Helping Hands

Two years ago, Liz Atkinson ’18 fell. Her ring caught on something in the South College residence hall, tearing off most of her finger.

Cale Bollman ’17, a mechanical engineering major, heard about the student’s accident. He was taking an English course and wanted to write a podcast about her story. And, as happens so often at Lafayette, a liberal arts course inspired an engineering project.

As mechanical engineering students brainstormed ideas for what their senior capstone should be, Bollman proposed the idea of crafting a new finger for Atkinson.

“There are individual passive prosthetics” for fingers, explains Ben Ritter ’17, who became one of Bollman’s teammates on the project. “But powered prosthetics are hard to find. The ones you do find are either very, very expensive or motorized and loud. So we wanted to find a way to take away those negative sides.”

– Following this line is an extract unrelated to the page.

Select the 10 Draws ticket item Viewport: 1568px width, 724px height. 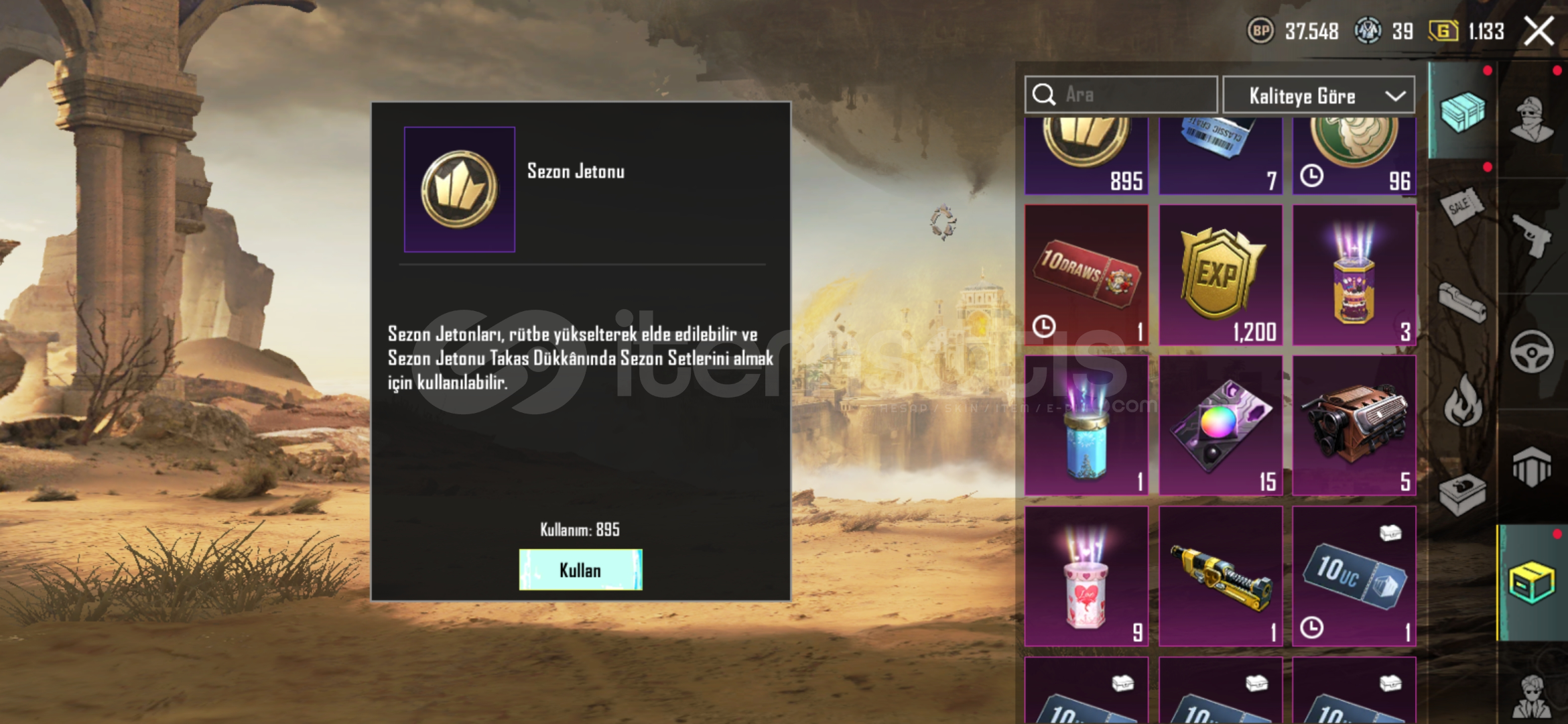pos(1086,275)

Bollman sat down with Atkinson at the Skillman Library café and talked about what she’d want in a new finger. By then she’d lived without the digit for a couple years and hardly thought about it anymore.

Atkinson has yet to try the prosthetic. “I think the project is incredible,” says the Orinda, Calif., resident. “First, medically it’s amazing; there are no products like this out there, and I think it really is making a big step in the right direction. And second, I feel so lucky to be involved in a community that cares enough about me and my story to actually make an entire project out of it.”

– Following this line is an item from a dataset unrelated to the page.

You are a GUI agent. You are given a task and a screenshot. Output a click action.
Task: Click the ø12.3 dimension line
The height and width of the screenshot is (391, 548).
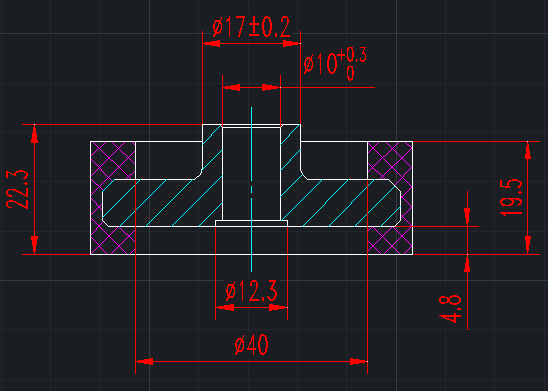(x=251, y=307)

Still, “there were a lot of little things she couldn’t do,” Bollman says. “If she would reach into a jar of Skittles, she couldn’t grab all of them. Or if you’re trying to fill up your hands with water, you really can’t do it because you’re missing that finger, and there’s always a gap. So simple little things that you really wouldn’t think of.”

Atkinson didn’t want something that attempted to look lifelike. She also didn’t want something with a ton of power. By then she’d grown used to picking things up with four fingers, and one supercharged finger might throw off her motor control.

Five mechanical engineering students joined the team—Bollman, Ritter, Meg Aske ’17, Emma Collins ’17, and Quincy Wu ’18. Julia Wescott ’17, a biology major, also joined in. Early on they were presented with a challenge: Atkinson was headed to Paris for a semester, and she was bringing her hand with her.

The team first tried a plaster cast, but it proved too brittle. Aske, who is minoring in art, poured a rubber material into the cast. That gave the team a rubber version of both of Atkinson’s hands for custom designing the prosthetic finger.

The device is a black glove made of flexible material. “Our goal is something where you just wake up in the morning and put it on as if it were as simple as a hat,” Bollman says.

The finger bends not with a motor, but soundlessly, via two shape-memory alloy springs. Shape-memory alloy can be bent and returned to its original shape when heated. Initially, the idea was to bend the finger with one spring, and when the spring cooled, the finger could bend back to its original shape.

With only about two months to spare, the team discovered that plan wouldn’t work, and a second spring was needed to pull the finger back the other way.

This changed the design. “It was completely different from what we envisioned for the entire first semester of work,” Collins says.

Bollman and Wu worked on the control for the finger, which runs on a small rechargeable battery. A sensor attaches to the pinky finger and detects its movement. So when Atkinson attempts to grasp something and the pinky finger moves, the ring finger will move in tandem.

“In addition to successfully designing a complex shape-memory alloy actuated and instrumented prosthetic, the team did a lot of good work in terms of developing a process for patient-specific prosthetics in the first place,” says Brent Utter, assistant professor of mechanical engineering, who served as the team’s adviser. “And that is of great value…This is truly customized to Liz’s hand. And so the process to get from the actual hand to something that’s custom fit—now that’s a repeatable process.”

X-Trained Engineering
The mechanical engineering senior design course was enhanced through the X-Trained Engineering initiative funded by the Kern Entrepreneurial Engineering Network. Faculty received a stipend to develop experiences that foster thinking beyond the technical challenges of a problem and to consider its humanistic, artistic, economic, and social dimensions.